Assignment: Return only the lines from the one containing "Where should I click to: Open" to the end of the entries below, exactly as written, both ends included.

Supplied entries:

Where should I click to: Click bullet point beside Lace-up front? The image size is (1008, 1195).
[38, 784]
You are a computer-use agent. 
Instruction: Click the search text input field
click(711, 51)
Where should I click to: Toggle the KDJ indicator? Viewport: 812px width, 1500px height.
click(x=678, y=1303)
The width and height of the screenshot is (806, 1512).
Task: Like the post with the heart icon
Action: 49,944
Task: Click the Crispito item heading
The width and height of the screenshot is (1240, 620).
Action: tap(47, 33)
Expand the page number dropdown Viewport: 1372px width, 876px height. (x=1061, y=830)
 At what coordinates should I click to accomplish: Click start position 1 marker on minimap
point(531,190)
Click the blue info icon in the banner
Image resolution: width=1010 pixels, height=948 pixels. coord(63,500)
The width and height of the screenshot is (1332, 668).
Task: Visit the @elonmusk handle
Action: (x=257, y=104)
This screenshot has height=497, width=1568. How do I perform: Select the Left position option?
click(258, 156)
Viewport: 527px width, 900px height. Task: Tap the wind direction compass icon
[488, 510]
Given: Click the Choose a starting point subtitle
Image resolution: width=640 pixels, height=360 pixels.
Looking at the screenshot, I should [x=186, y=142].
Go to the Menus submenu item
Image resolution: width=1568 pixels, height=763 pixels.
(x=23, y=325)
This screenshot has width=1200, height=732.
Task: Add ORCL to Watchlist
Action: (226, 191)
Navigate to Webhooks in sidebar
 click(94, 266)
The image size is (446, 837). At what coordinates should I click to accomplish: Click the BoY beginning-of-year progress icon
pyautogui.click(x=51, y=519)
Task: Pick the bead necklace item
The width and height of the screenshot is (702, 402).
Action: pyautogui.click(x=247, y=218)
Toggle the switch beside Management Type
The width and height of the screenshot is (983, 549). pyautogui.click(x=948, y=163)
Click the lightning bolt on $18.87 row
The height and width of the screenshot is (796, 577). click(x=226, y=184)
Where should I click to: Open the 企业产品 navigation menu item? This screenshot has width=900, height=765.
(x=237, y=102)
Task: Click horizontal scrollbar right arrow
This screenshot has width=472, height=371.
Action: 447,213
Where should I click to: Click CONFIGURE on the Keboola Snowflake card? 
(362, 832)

Task result:
Where should I click to: Open the 企业产品 navigation menu item? This screenshot has width=900, height=765.
(x=237, y=102)
Task: Click horizontal scrollbar right arrow
This screenshot has width=472, height=371.
Action: 447,213
Where should I click to: Click CONFIGURE on the Keboola Snowflake card? 
(362, 832)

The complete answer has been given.